After a two-hour slumber, I actually feel somewhat healthy. No more distress down below and a semblance of hunger has appeared. I decide to test the limits with a little pasta and tomato sauce. If my NASA thermometer came with a gastronomical recovery setting, it would be flashing red at me at this point, but without any guardian for my gut, I blunder on and eat a big plateful of mistake. Soon, I’m walking that familiar groove again. And again. And again. Though I’m choking back the ORS as best I can, my bowels are outpacing me and at around 4 am, my body momentarily throws in the towel. I can’t be sure, but I think I start to go into a form of shock, with buckets of sweat pouring down my face and my stomach convulsing. Thankfully, it doesn’t proceed past these symptoms and my body settles down again. Luckily, Kristel had returned earlier in the evening from the party at Alok’s, so she is able to take one look at me in the kitchen and know I’m not in good shape. She insists on me continuing the ORS treatment, which is a good thing, since I may have abandoned it otherwise. Eventually, my system starts to balance itself again and I can grab a few hours sleep before my neighbour welcomes the dawn with his woodsplitter.

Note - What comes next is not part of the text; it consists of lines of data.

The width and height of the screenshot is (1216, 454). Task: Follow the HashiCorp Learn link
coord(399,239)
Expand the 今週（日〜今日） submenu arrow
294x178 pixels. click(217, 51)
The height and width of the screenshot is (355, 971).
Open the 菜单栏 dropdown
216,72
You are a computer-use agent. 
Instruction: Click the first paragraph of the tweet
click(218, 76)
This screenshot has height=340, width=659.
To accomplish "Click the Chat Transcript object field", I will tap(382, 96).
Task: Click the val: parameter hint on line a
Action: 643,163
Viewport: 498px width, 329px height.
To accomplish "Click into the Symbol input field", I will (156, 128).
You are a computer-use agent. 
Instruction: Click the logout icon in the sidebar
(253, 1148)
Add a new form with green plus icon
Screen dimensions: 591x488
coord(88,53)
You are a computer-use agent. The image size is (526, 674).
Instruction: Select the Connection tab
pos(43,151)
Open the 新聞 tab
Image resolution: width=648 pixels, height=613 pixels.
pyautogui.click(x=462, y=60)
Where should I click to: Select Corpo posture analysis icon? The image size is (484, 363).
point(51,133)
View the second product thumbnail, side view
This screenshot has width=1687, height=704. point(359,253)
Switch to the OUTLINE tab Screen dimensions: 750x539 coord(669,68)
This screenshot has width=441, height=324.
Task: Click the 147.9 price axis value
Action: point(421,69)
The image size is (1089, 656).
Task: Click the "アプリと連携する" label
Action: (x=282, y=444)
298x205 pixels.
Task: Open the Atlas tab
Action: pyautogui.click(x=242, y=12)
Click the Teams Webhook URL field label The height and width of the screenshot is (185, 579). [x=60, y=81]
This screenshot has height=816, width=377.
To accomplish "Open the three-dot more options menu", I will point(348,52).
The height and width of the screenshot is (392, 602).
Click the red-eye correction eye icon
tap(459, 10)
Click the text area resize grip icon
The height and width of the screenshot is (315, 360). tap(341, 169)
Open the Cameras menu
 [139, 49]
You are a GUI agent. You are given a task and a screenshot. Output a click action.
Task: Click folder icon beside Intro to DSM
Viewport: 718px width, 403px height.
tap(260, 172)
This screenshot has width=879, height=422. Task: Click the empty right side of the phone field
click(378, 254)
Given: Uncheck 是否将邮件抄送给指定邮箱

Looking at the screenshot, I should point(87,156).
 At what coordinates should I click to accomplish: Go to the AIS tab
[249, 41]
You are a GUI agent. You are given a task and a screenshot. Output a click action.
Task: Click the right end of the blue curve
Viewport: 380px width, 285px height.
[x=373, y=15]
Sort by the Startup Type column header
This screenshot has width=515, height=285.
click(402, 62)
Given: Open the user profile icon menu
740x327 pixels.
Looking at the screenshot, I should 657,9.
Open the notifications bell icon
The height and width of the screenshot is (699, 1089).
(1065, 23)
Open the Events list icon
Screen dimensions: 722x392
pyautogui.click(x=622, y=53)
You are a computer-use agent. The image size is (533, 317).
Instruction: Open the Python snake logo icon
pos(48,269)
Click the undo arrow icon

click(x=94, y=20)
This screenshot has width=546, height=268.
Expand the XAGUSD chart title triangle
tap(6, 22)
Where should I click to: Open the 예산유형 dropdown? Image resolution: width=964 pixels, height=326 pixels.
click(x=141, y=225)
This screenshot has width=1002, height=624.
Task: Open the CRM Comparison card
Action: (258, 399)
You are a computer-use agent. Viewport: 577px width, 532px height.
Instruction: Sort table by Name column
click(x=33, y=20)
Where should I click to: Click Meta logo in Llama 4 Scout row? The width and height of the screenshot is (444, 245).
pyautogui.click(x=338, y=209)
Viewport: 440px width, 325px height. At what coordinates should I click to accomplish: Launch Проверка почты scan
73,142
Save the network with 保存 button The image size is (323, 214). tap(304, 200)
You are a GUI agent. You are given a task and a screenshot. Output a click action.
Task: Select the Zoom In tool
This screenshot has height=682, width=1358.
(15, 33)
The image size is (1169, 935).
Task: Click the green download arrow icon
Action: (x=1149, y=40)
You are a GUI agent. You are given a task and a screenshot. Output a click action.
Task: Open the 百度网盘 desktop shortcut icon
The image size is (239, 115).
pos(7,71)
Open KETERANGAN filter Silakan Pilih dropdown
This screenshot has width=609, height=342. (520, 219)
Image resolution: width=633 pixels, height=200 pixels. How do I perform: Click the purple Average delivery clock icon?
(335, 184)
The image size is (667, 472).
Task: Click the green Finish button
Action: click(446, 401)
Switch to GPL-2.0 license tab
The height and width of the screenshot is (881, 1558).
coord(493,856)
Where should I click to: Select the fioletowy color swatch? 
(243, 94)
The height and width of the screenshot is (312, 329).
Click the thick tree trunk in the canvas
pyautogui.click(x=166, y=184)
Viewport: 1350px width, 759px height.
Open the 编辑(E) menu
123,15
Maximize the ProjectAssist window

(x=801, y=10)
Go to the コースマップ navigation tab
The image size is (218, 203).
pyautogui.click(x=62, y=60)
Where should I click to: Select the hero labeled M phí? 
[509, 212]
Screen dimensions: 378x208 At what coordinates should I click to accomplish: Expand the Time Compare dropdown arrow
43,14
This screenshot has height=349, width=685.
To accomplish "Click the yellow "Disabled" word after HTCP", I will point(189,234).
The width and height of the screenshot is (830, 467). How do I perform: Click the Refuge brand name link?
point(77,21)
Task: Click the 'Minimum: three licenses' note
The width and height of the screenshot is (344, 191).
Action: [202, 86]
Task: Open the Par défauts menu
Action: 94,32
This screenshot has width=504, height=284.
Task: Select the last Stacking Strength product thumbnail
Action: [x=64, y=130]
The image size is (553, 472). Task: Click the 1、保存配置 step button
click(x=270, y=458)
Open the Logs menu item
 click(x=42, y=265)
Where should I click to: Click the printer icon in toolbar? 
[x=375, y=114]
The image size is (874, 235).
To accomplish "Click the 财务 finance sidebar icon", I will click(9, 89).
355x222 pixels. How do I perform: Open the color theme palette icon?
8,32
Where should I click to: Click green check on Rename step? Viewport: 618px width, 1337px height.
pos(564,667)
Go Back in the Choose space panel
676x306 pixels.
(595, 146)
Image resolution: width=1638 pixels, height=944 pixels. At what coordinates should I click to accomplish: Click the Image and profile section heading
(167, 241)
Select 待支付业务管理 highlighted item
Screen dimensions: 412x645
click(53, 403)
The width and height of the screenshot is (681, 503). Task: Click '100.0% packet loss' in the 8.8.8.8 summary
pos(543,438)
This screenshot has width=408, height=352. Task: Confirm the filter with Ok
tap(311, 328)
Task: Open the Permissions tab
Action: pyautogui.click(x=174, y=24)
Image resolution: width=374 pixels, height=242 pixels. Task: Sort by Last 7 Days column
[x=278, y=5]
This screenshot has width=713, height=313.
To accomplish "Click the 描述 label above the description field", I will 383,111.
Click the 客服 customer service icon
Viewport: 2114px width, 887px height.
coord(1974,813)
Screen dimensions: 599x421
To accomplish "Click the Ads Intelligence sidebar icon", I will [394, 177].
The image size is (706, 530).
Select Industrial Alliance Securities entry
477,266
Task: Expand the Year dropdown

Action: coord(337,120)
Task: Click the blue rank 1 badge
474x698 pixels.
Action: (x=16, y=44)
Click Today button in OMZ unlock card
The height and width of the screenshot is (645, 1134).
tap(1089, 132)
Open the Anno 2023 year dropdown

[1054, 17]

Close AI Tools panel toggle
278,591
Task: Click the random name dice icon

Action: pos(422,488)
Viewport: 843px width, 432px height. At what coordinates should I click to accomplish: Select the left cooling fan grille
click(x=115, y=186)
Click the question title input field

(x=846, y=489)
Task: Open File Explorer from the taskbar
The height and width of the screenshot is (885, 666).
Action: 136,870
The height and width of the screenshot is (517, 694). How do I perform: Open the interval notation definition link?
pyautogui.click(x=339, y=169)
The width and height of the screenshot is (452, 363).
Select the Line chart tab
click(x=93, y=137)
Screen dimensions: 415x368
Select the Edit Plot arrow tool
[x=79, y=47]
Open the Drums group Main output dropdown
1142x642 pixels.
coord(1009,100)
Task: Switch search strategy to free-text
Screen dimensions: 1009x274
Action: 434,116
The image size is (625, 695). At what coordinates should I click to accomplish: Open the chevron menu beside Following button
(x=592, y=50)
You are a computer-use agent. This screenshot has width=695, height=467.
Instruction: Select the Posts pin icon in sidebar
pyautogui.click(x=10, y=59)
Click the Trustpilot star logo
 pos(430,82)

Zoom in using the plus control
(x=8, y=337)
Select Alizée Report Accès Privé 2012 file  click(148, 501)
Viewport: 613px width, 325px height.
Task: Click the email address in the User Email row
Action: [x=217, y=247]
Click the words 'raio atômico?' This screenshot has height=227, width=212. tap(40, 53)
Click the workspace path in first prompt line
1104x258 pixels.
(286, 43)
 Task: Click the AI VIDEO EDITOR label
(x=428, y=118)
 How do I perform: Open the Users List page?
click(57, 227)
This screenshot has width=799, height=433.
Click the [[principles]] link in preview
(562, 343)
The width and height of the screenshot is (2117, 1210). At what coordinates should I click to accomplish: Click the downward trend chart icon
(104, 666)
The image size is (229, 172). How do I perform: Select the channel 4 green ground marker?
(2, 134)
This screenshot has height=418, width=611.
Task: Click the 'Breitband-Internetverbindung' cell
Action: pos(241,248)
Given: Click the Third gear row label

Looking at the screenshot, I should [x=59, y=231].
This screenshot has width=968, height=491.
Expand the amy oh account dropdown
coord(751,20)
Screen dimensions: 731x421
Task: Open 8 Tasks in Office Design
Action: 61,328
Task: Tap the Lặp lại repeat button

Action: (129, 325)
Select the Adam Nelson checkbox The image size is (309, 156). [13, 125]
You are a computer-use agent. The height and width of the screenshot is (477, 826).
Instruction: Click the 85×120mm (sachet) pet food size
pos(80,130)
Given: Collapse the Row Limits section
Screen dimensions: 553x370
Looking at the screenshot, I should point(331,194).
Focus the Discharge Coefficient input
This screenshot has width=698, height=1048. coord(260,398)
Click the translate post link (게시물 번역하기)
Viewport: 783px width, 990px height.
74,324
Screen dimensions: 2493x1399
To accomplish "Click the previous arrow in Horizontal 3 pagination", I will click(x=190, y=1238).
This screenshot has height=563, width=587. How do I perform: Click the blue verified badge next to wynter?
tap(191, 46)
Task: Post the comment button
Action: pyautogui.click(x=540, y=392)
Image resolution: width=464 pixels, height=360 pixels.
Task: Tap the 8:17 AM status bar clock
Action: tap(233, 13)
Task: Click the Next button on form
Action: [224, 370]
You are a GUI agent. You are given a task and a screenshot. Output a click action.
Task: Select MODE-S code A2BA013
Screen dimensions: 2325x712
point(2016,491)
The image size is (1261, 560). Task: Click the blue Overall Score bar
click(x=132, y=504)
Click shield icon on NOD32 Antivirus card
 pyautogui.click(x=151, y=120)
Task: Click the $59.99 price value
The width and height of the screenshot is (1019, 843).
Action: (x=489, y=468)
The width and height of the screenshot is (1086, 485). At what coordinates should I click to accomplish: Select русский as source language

Sunday morning’s breakfast of a cracker and half a banana shows there is nowhere to go but up and that my troubles are finally, um, behind me. By the time Kristel is ready to leave on Sunday afternoon, I actually think I may survive. The remainder of the long weekend is blissfully bland, filled with long stretches of watching DVD’s and reading books and no repeat incidents of medical drama. So, my Nigerian Easter weekend was less than ideal, but what it lacked in chocolate eggs and bunnies, it more than made up for in ORS and a story that will hopefully prove to be unique for me.

3 comments:

Anonymous said...

ailments on the road, away from the comforts and familiarity of home...the fear of fears for any and all of us who travel. No amount of Pepto can assuage the fear and loathing.
I was in Barcelona a number of years ago attending a conference. There I met an interesting pack of individuals from around the world [pack is a most appropriate term when spending time surrounded by consultants and quasi academics]. As happens often in these situations, the Americans stand out as the best, most, and any other superlative you want to apply to them. It so happens there were only two Americans among us [not counting me as an Ex-Pat], and they were a team of hilarity that left most of us rolling on the floor with tears of laughter. One was a tall Woody Allen look alike, right down to the unruly hair and round rimed glasses that made him look like a screech owl. He was an r&b guitarist in search of bands at bars in late night Barcelona [and found some great clubs to boot]. His was the dry wit of the dynamic duo. The other was a Dan Ackroyd clone, with a really off the wall funny streak and no sense of reticence to hold him back. He told the most outrageous stories on himself -- true 'shock and awe' kinds of things without the guns and bullets. The intent was pure fun; the pace was nervous energy found in any stand-up routine.
They both worked for Proctor and Gambles as international distribution execs. These were certainly not stuffy board room types, but as global execs, they of course had to travel around the world for P&G. The Ackroyd clone, whom I will call Dan-A for short, was a terrible traveler, by his own admission. He hated to fly; hated hotels; hated "foreign" food, as in not recognizably American fast food -- and was a nervous nelly about the whole thing. He told a story on himself about being in Japan.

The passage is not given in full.